EXERCISE GOAL: Could you rewrite the rows starting at the line that contains "Click 1.555,44 TL monthly amount in Axess" and ending at the line that contains "click(x=68, y=40)", keeping the requests as they are and shifting every coordinate in the answers up by 140?

--- START ---

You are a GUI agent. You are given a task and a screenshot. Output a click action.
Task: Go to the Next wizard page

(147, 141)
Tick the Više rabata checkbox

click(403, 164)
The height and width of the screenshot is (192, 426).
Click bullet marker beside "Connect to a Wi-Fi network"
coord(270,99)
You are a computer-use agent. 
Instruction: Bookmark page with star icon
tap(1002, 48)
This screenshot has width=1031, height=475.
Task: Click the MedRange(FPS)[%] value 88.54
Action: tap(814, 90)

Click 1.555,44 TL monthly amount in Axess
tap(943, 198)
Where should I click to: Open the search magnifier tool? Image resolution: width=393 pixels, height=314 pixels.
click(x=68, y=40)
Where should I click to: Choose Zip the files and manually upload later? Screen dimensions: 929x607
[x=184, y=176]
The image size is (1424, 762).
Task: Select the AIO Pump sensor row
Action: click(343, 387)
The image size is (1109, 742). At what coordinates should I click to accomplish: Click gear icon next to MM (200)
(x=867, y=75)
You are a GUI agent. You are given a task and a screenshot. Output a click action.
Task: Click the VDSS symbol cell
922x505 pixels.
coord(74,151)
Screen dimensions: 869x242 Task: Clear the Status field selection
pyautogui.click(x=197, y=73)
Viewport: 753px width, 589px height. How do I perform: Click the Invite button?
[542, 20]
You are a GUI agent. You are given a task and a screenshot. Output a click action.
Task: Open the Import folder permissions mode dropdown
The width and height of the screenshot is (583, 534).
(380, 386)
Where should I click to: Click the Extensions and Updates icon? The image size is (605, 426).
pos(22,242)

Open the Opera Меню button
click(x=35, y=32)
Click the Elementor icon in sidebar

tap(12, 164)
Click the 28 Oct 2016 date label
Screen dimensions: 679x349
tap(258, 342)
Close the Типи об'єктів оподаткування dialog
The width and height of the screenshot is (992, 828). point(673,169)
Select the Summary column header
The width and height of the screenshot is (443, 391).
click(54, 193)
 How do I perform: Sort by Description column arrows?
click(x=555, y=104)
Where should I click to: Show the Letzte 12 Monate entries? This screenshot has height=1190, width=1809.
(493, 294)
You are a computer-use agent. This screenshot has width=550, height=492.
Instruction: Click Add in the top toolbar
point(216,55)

--- END ---

FULL SOLUTION:
Click 1.555,44 TL monthly amount in Axess
tap(1083, 338)
Where should I click to: Open the search magnifier tool? Image resolution: width=393 pixels, height=314 pixels.
click(x=208, y=180)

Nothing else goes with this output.